Mexico’s Federal Judiciary Council says a court has found a procedural error in the extradition process, and ordered part of the process must be re-done.
The council said Wednesday April 12, that Beltran Leyva will remain in prison while the proceedings are carried out.
A Mexican court has blocked efforts by the foreign ministry to extradite jailed drug lord Hector Beltran Leyva to the United States, judicial authorities said on Wednesday, just a few months after top kingpin Joaquin “El Chapo” Guzman was sent north.
The Mexico City court granted Beltran Leyva, one of Mexico’s most-wanted drug lords until his capture in 2014, an injunction in his appeal against extradition due to technicalities involving a failure to follow due process.
In a statement, Mexico’s federal judicial authorities said the case would return to the original judge, who would begin the process afresh.
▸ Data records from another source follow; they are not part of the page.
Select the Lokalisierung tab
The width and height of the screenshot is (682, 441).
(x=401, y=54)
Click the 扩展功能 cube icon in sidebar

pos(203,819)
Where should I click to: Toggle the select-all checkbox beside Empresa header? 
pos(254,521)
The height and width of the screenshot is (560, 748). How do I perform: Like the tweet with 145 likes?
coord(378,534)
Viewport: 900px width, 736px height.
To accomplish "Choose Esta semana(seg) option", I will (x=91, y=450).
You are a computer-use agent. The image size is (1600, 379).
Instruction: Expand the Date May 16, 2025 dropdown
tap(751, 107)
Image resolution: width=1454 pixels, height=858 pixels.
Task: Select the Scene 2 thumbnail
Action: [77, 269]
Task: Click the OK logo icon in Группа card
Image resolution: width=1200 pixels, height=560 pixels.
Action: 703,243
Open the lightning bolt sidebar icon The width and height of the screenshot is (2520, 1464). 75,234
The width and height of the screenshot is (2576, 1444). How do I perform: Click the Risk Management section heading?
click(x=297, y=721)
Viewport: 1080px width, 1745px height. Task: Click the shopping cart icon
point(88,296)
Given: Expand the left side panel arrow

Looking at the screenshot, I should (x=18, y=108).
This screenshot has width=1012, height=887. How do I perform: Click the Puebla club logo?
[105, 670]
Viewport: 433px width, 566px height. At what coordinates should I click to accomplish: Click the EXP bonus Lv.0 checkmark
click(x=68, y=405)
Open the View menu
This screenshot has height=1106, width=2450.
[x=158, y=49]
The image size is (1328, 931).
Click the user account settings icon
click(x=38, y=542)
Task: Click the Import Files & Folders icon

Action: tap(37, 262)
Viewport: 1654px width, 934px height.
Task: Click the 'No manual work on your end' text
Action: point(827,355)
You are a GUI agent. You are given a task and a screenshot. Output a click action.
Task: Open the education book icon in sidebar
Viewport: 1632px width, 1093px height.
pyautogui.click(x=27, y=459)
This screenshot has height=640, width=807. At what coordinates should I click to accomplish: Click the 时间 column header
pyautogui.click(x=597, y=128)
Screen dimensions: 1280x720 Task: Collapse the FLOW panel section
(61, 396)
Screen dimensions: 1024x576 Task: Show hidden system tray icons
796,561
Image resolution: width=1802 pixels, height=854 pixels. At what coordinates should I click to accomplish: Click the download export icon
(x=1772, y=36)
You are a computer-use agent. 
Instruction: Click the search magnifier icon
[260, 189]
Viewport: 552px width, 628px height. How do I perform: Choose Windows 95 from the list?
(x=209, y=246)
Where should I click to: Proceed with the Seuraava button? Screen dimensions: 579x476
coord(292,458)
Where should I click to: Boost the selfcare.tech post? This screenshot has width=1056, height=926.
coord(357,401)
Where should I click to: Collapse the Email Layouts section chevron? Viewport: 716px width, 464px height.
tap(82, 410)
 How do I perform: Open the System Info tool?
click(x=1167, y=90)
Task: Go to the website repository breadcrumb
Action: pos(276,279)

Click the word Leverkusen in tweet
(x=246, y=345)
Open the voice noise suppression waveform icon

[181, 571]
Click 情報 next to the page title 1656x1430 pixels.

Beltran Leyva remains locked up in the same high-security prison just outside Mexico City that Guzman escaped from through a mile-long tunnel in 2015.
The Beltran Leyva gang, which was linked to Guzman’s Sinaloa Cartel until 2008, was one of Mexico’s biggest drug smuggling organizations. But many of its key members are now either dead, behind bars in Mexico or serving time in the United States.
In January, just before U.S. President Donald Trump took office, Guzman was extradited to New York, in a deft move that served to please outgoing leader Barack Obama and his successor.
Mexico had agreed to extradite him, but a judge said the government had not scientifically proved his identity.
Beltran Leyva was arrested in 2014 in the central city of San Miguel de Allende.
The family-run Beltran Leyva cartel was once a leading player in Mexican drug trafficking. But brothers Alfredo and Arturo were arrested or killed.